Information supplied
<<<<

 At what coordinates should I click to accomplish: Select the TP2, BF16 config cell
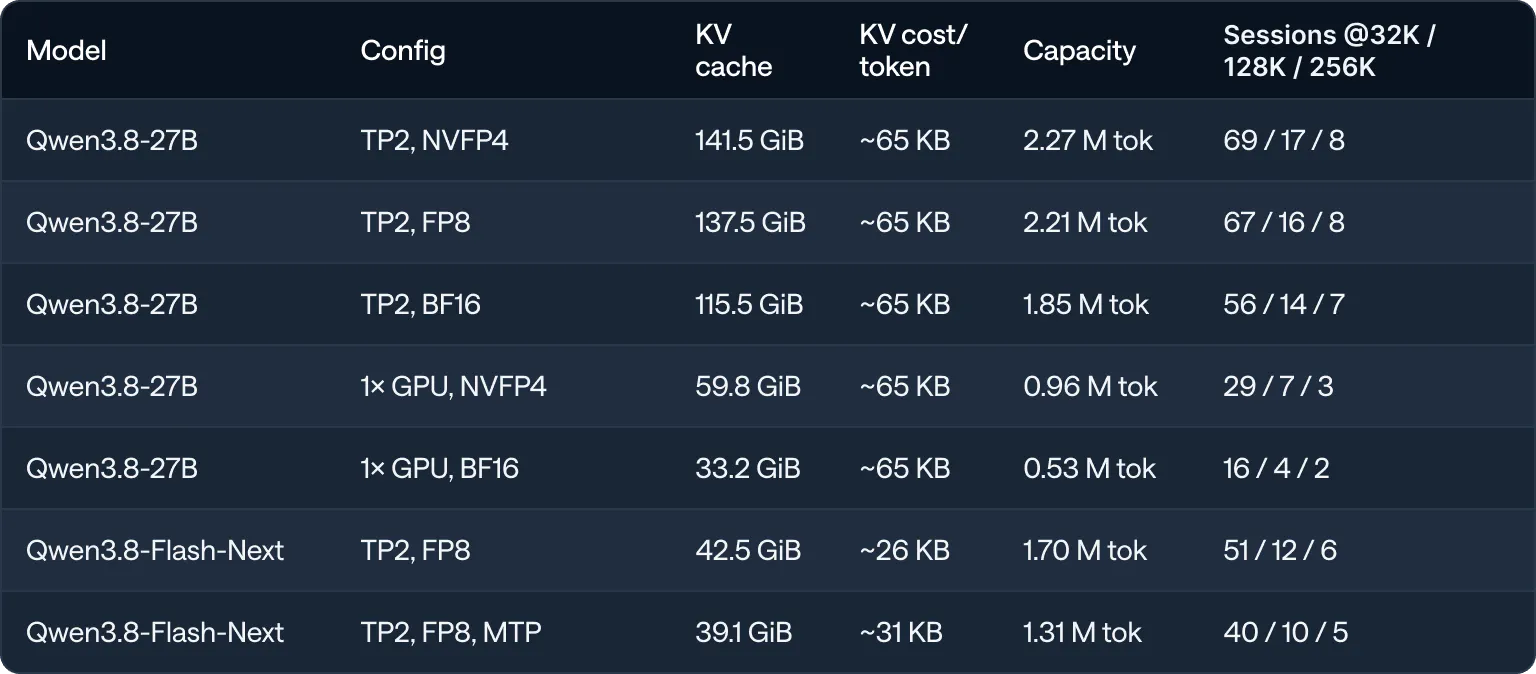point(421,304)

>>>>
<<<<

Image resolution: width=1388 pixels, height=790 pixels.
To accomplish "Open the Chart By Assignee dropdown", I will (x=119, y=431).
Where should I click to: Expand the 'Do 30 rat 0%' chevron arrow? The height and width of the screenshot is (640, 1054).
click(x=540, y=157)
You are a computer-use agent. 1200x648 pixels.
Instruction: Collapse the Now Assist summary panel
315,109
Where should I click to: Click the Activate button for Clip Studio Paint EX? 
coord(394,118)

>>>>
<<<<

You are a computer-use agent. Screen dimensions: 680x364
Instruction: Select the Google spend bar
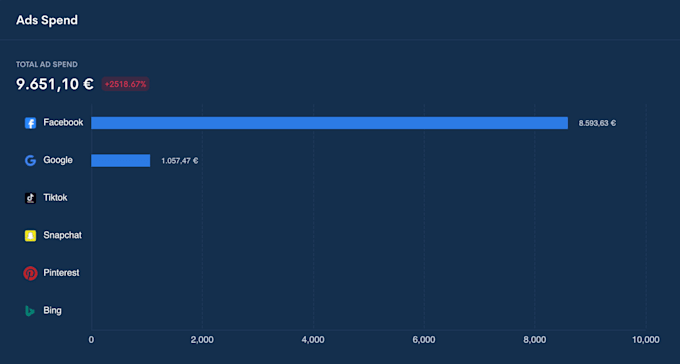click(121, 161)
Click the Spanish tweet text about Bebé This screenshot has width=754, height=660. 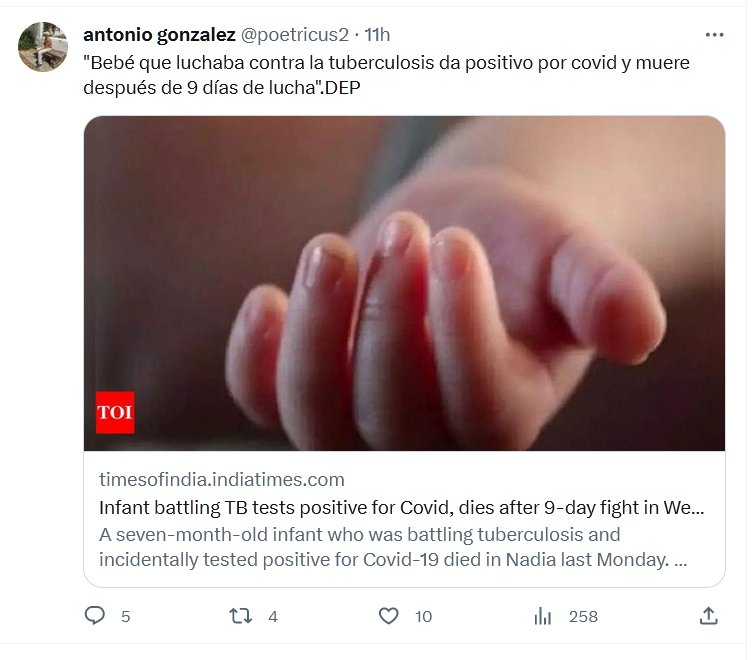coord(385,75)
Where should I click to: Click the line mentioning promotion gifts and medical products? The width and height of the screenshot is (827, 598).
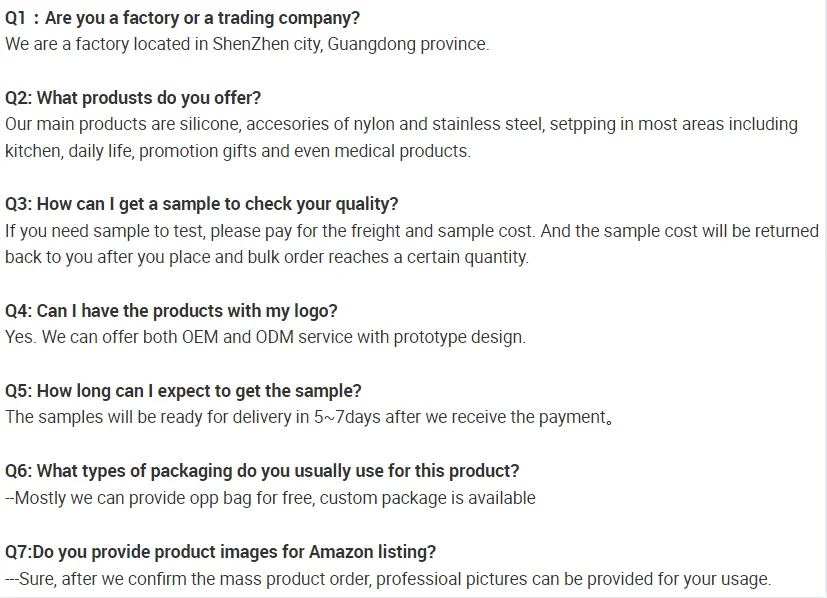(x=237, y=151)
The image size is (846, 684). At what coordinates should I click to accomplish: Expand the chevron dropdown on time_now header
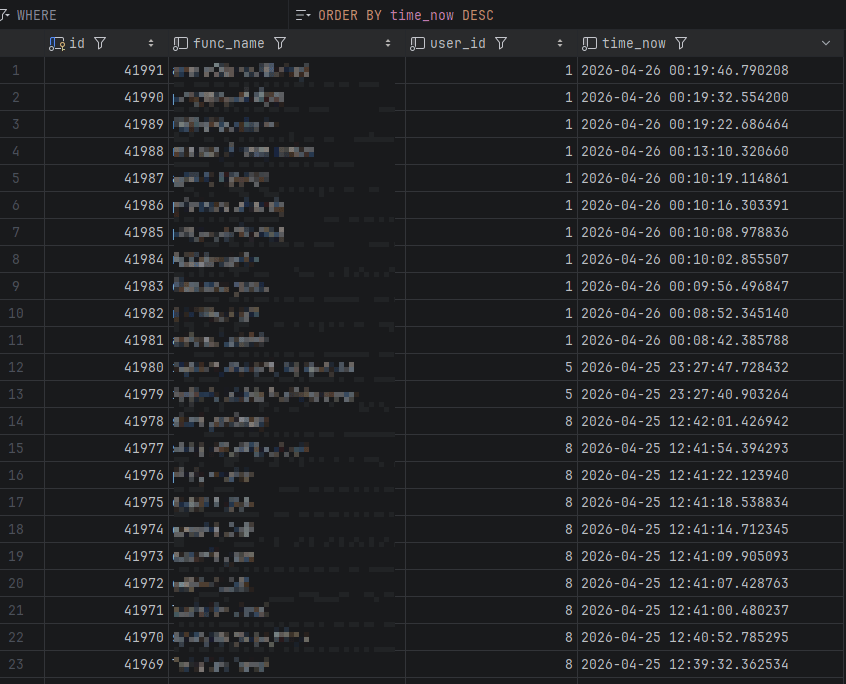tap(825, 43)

>>>>

Exercise
From the data above, work out how many lines contain the string "agent" and reply with only the number.

Answer area
2